Good Stuff patriotman..!  :thumbsUp:

However please folks to not get overwhelmed, look at the links patriotman sent to understand the various exercises... but u dont have to do everything all the time...

Here is my 2 cents for the middle aged set an achievable program to a high well rounded degree of personal tactical fitness: (If you are a 23 year old college athlete or active duty soldier this program is too light for you)

2 Cardios a week, either 50 min+ Ruckmarch (25-40lbs ruck depending on you) , or a light run (30 min) .
Do the run and/or ruck march on flat terrain in the beginning so as not to induce or aggravate plantar fasciitis.. watch for developing heel pain.. even if its minor its likely a sign of future issues...then throttle back as needed... only after working it on flat ground for 3 months at least then go to hillier terrain.

2 Full body sessions at the Gym.. the following will cover almost all muscle groups:

- 2-3 sets of Pull ups OR 3 sets of lat pulls (many of us cannot do proper pull ups anymore.. thats ok.. start with lat pulls even if it takes months to build up to pull ups)
- 2-3 sets of Squats OR 3 sets of seated leg press (squats are better, but beginners are often more comfortable with seated leg press before they go to squats)
- 2 sets Standing military overhead dumbbell press
- 3 sets of Bent over rows with dumbbell OR 2-3 sets of seated rows
- 3 sets Incline dumbbell bench press
- Alternate lateral raises with frontal raises , 2 sets each should be enough for most men..(lateral raises help your control when you maneuver on the ground and frontal raises help your ability to stabilize the Carbine on the patrol and while shooting and bring it quickly into firing position.. if u are very too tired or in a hurry and must limit yourself to only one kind of raises do the front raises w/o fail)
- 3 sets of Weighted calf raises OR farmers walk
- 2 sets of Sit-ups on ground OR better yet... 2 sets of back extensions on roman chair (the back extension machines are terrible.. look for a gym with a proper roman chair instead.. Gold's and YMCA usually have them).. Do this last.. the back extensions look easy but WILL smoke you.. but they are great for giving you stability when executing tactical movement under load in terrain.

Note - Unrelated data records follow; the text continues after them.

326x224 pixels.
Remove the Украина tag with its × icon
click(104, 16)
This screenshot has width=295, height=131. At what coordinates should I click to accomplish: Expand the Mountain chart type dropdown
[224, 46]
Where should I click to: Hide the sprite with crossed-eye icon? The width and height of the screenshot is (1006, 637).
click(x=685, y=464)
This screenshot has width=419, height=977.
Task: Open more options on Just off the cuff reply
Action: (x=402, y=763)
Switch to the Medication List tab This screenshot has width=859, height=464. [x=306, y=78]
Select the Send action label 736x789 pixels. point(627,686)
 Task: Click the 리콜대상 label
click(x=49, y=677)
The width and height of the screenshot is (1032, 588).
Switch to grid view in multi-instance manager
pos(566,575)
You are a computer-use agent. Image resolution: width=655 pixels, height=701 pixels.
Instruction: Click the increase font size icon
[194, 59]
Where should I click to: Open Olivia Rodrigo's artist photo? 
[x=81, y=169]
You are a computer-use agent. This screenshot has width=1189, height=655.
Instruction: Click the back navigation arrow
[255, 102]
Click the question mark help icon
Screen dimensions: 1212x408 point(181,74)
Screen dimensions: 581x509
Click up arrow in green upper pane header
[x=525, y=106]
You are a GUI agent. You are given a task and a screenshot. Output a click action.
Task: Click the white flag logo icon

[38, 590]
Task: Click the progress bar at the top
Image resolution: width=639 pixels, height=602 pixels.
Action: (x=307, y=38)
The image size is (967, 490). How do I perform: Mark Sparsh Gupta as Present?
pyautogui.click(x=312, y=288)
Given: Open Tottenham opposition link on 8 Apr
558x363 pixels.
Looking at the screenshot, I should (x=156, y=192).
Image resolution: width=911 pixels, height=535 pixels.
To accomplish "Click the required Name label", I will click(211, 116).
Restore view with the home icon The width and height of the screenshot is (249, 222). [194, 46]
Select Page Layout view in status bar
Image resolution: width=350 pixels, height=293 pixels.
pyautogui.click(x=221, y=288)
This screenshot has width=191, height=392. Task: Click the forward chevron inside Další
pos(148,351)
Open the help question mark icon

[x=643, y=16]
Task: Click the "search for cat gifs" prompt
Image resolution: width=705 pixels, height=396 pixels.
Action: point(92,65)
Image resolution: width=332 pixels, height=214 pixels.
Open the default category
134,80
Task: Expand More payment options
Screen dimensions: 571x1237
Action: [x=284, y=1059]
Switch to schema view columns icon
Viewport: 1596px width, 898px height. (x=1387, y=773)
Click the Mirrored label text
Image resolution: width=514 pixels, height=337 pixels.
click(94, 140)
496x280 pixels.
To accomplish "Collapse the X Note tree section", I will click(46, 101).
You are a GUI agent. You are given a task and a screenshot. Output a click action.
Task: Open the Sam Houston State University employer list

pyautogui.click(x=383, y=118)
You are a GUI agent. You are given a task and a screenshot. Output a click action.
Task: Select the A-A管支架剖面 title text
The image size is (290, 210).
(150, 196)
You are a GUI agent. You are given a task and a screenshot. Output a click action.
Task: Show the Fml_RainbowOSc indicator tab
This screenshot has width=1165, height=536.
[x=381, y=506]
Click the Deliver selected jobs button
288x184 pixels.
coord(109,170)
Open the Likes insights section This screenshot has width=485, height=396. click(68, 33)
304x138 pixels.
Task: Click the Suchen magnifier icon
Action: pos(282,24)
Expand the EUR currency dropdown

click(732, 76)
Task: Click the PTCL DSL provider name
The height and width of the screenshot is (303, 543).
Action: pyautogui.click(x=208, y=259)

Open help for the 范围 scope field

Do not do the Gym routine on back-to-back days and call that your "two for the week".. this will lead to reduced training effect and possibly injury for full benefit wait at least 2 days between Gym sessions.

Correct. These are just the workouts you can do with either no equipment or just dumbbells but by no means should you do all of these in one session. What Erick lays out is great for the exact audience he states. These are just different workouts so that you have some variety when you do your workouts.
Blessed be the LORD my strength, which teacheth my hands to war, and my fingers to fight: My goodness, and my fortress; my high tower, and my deliverer; my shield, and he in whom I trust; who subdueth my people under me.